Brit Euro Shock Horror: Part II
A week ago we ran a post on MacroScope noting, in part, that Britons have a strange relationship with the euro, sometimes bordering on disbelief that it exists at all. Some new numbers from the monthly Bank of America Merrill Lynch fund managers poll underline the extent of UK scepticism compared with that of others.
For two months, BofA Merrill has asked fund managers around the world what they think will eventually happen as a result of the Greek debt crisis. Four choices are on offer:
1) The Greeks will sort it out themselves
2) The European Union will bail Greece out
3) Greece will default or restructure in an orderly manner and remain in the euro zone
4) Greece will default in a disorderly manner and exit the euro zone
Guess which region’s/country’s fund managers have been most likely to predict that Greece will leave the euro zone. You’re right — Britain.
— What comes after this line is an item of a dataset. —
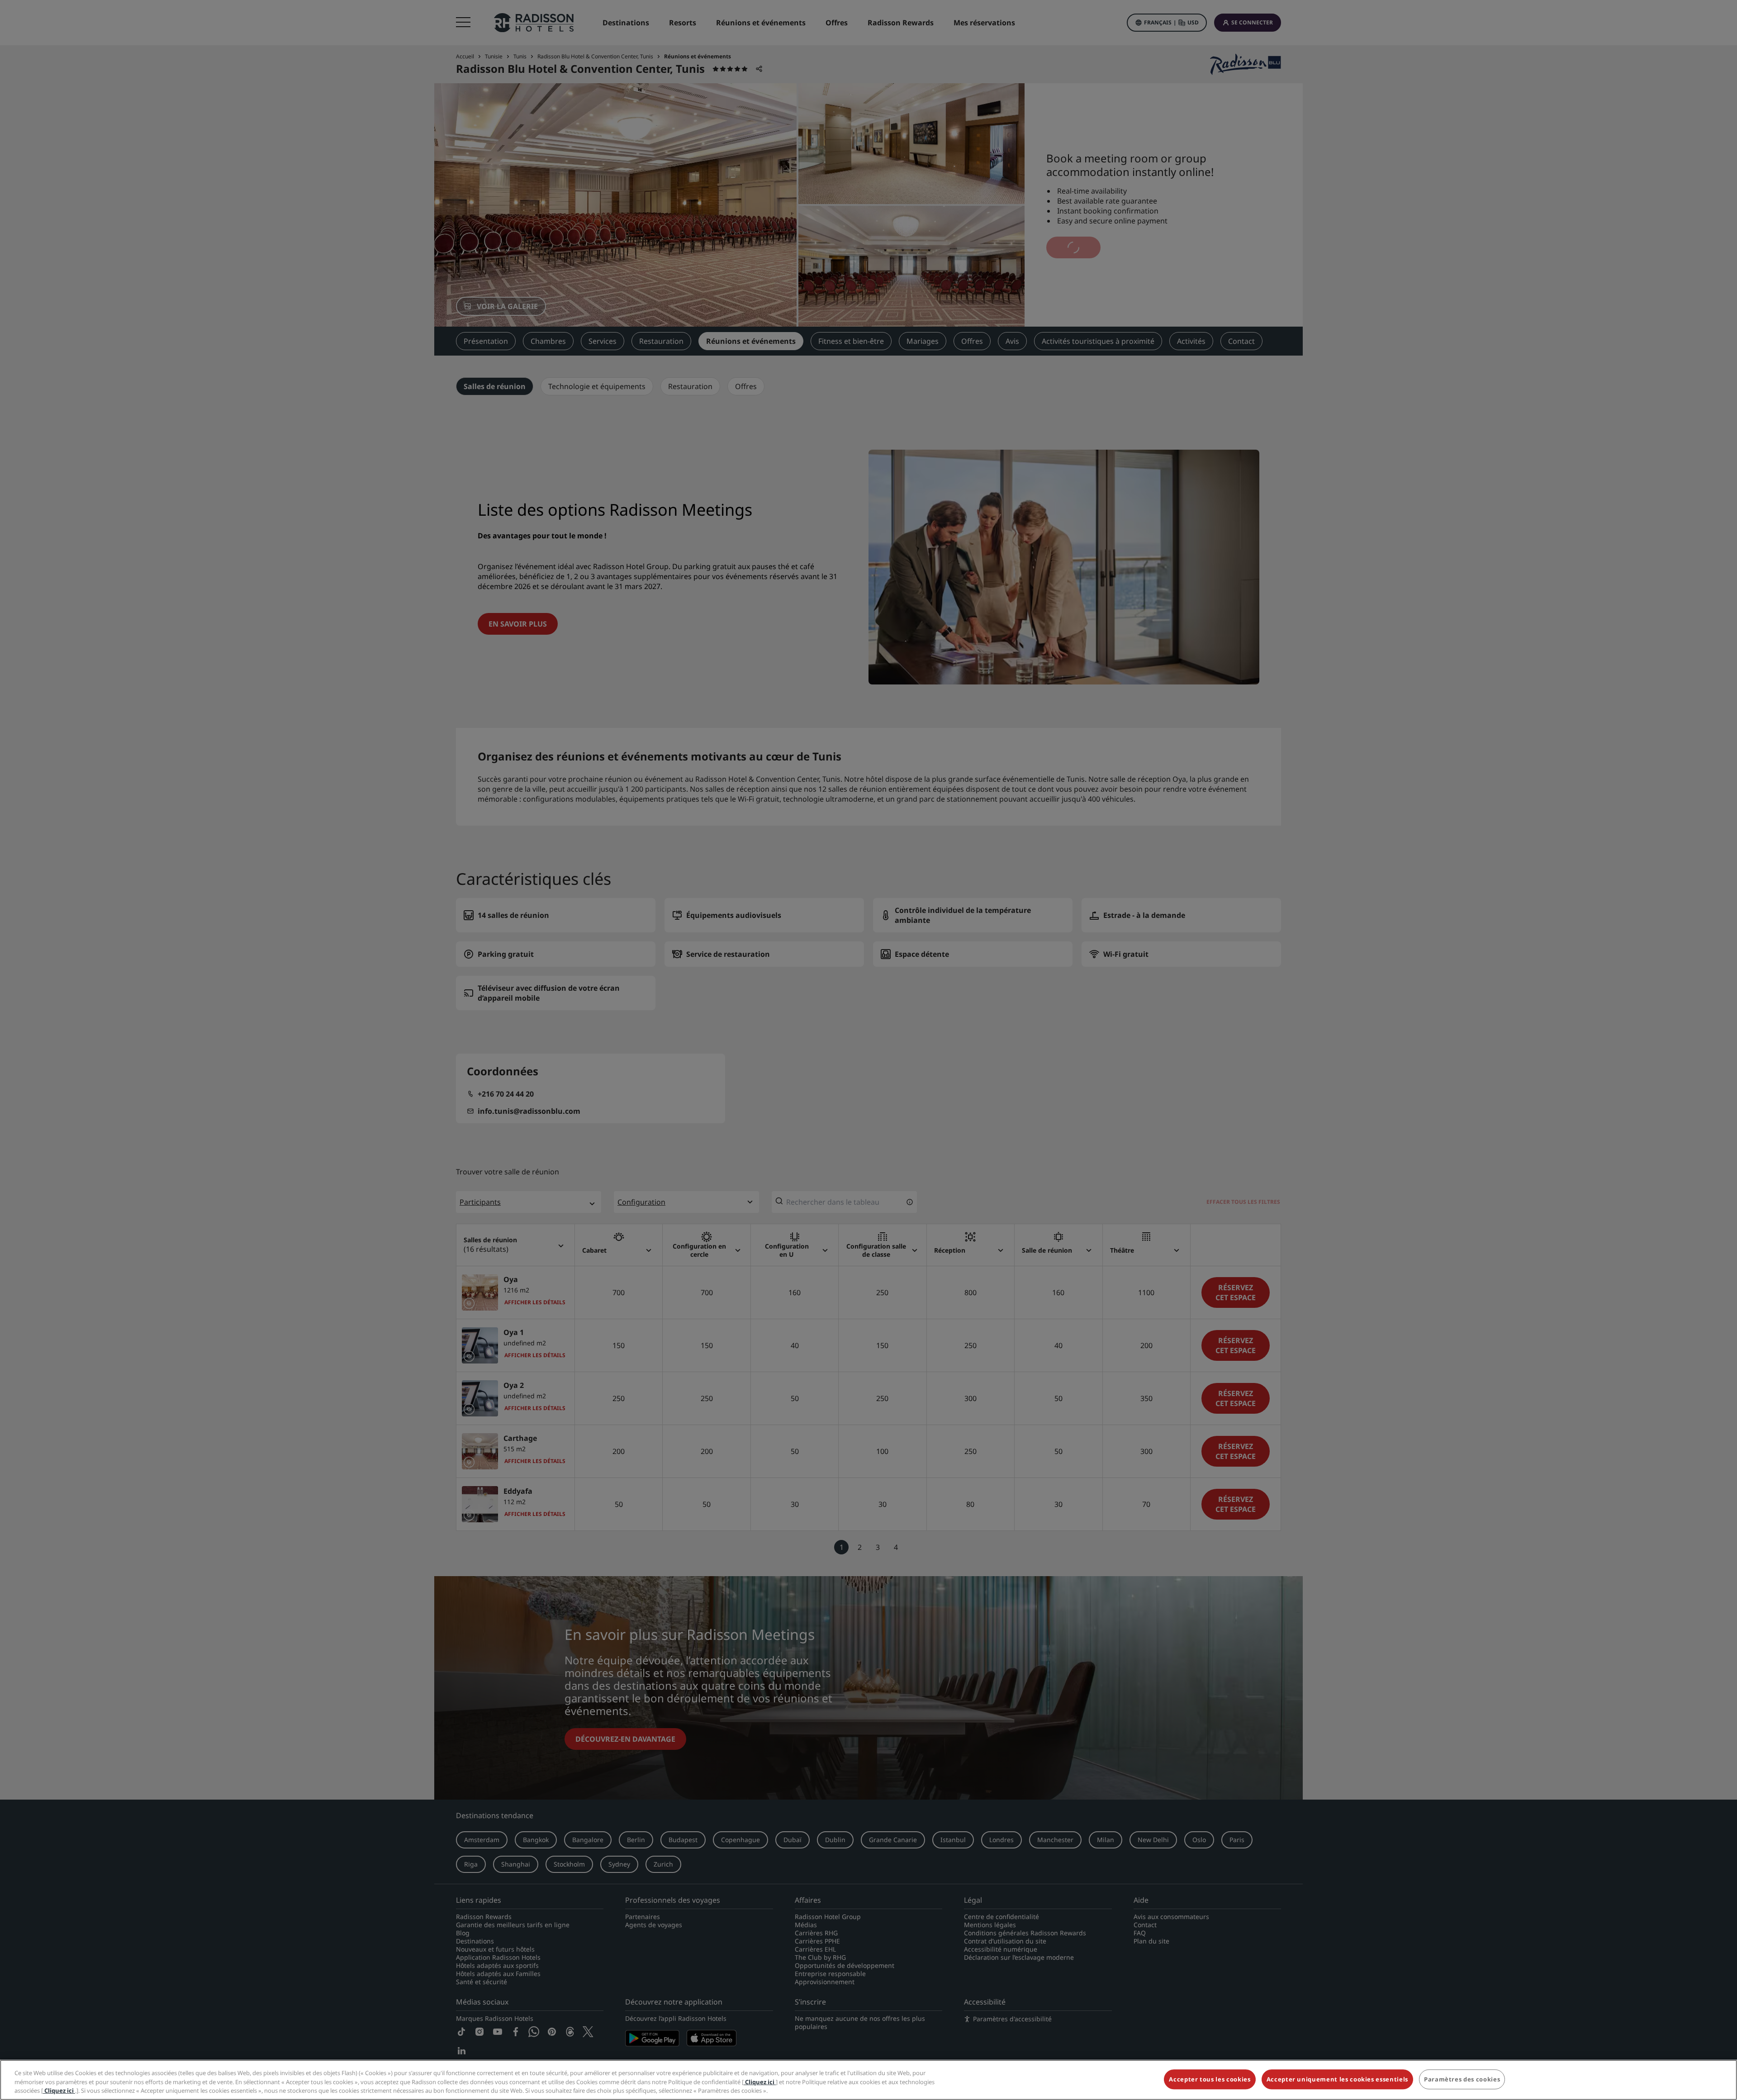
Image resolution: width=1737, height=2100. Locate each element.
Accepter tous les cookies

Globally, the March poll shows 24 percent of respondents reckoning Greece will handle the debt problem itself , 52 percent seeing an EU bailout and 19 percent betting on an orderly restructuring. Only 2 percent predict default and euro zone exit.
Among British fund managers, however, 11 percent reckoned Greece was headed out of the euro zone. Back in February, this number was 22 percent. No other region/country comes close. No U.S. fund managers, for example, voted for the exit outcome.
It begs the question whether British investors and analysts know something that others do not. Or perhaps they are being influenced by decades of political and media scepticism. If the latter, is there not a danger of making the wrong financial decisions?